*** Dataset Section Begins ***

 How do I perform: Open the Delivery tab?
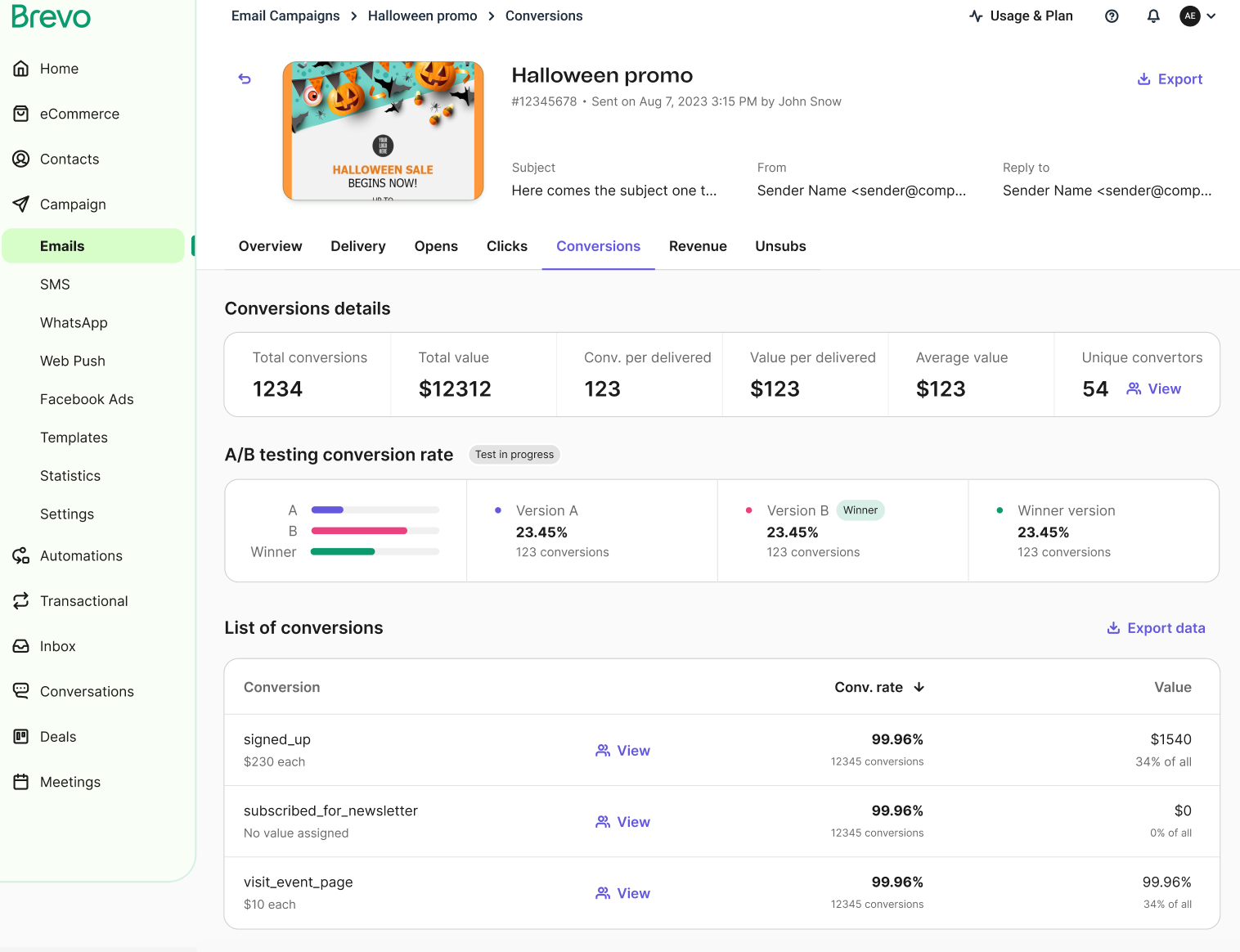click(x=358, y=246)
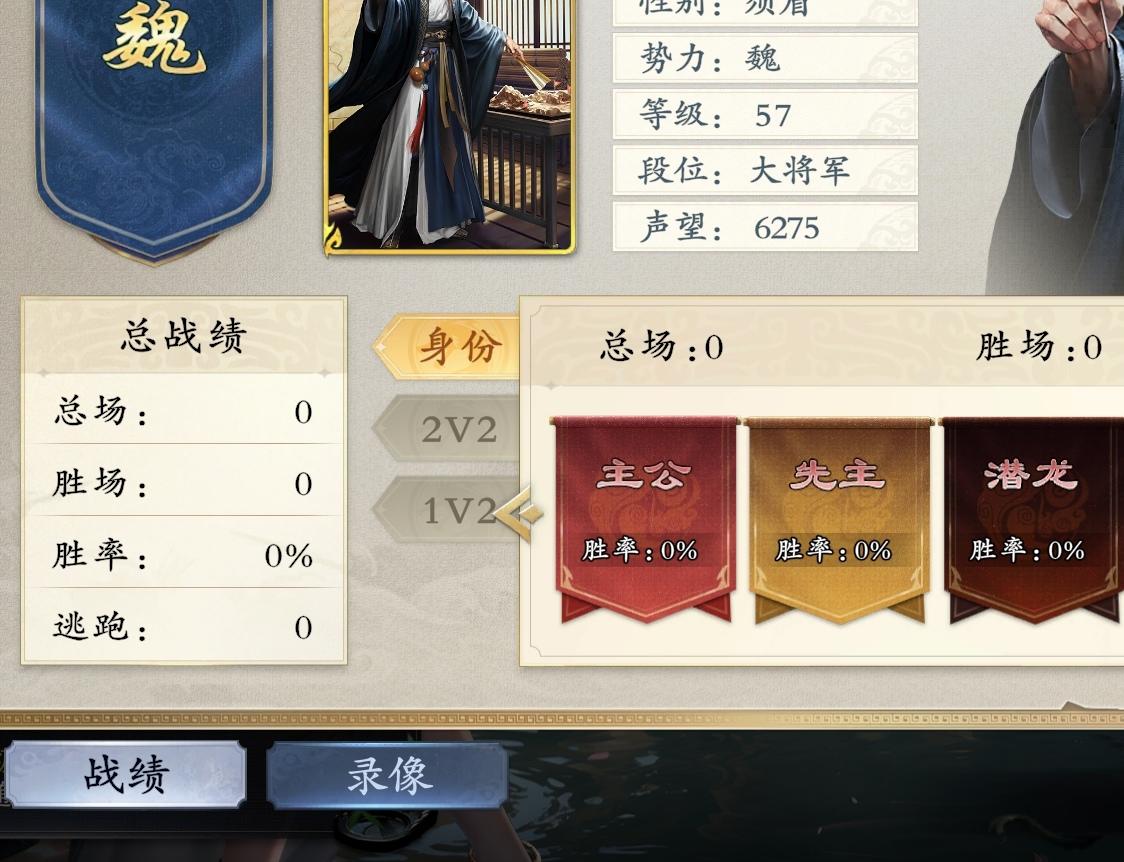Image resolution: width=1124 pixels, height=862 pixels.
Task: Click the character portrait card
Action: pyautogui.click(x=450, y=125)
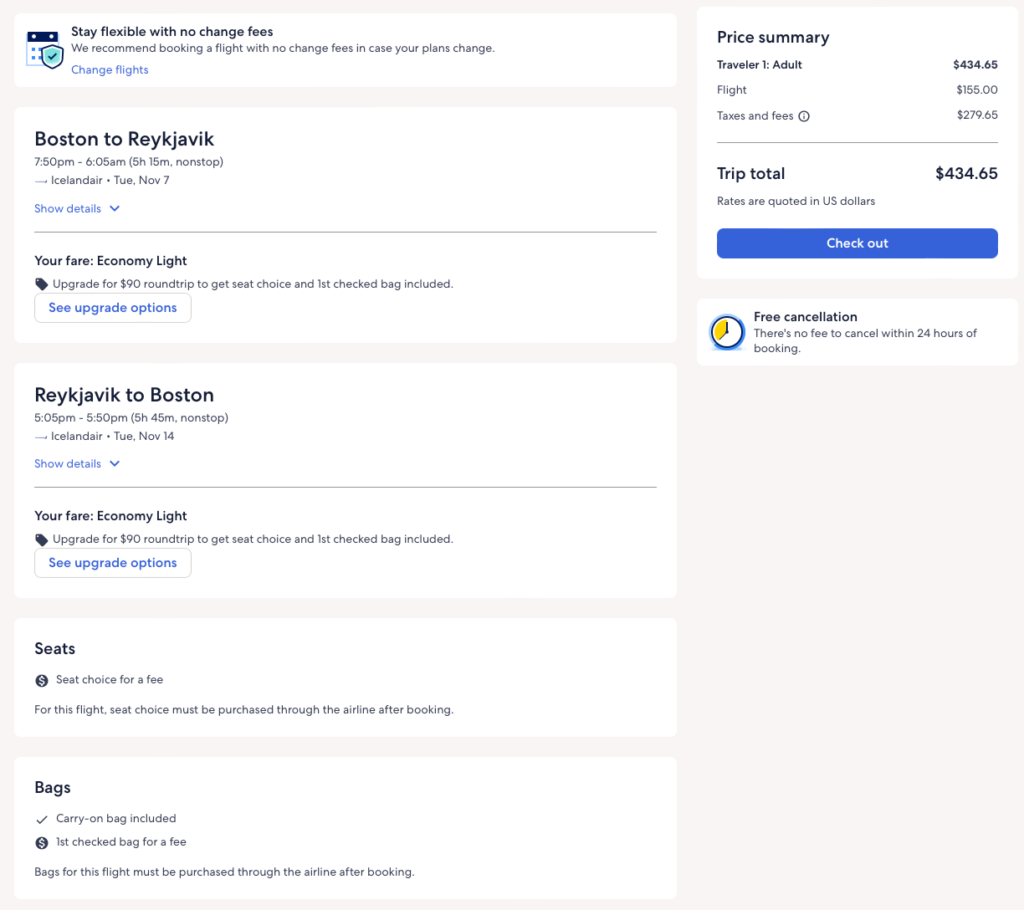Expand Show details for Boston to Reykjavik
Viewport: 1024px width, 910px height.
coord(68,209)
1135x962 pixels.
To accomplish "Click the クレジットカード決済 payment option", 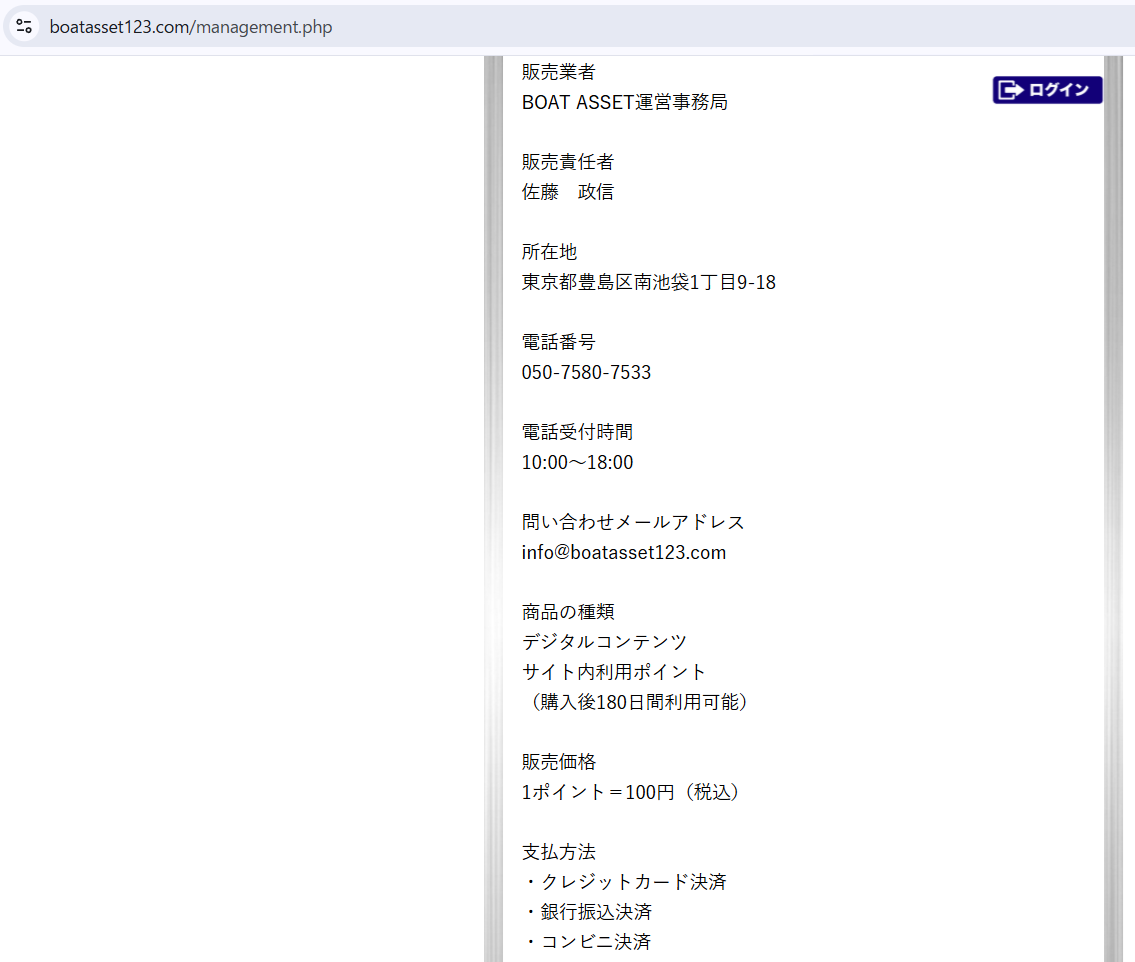I will coord(632,882).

*** Dataset Section Ends ***

Exercise description: Print the data above from its first line through the line that has "1135x962 pixels.", exactly and with nothing else, omitting pictures.

Answer to this exercise:
 How do I perform: Open the Delivery tab?
click(x=358, y=246)
Image resolution: width=1124 pixels, height=862 pixels.
Task: Click the character portrait card
Action: pyautogui.click(x=450, y=125)
Expand Show details for Boston to Reykjavik
Viewport: 1024px width, 910px height.
coord(68,209)
1135x962 pixels.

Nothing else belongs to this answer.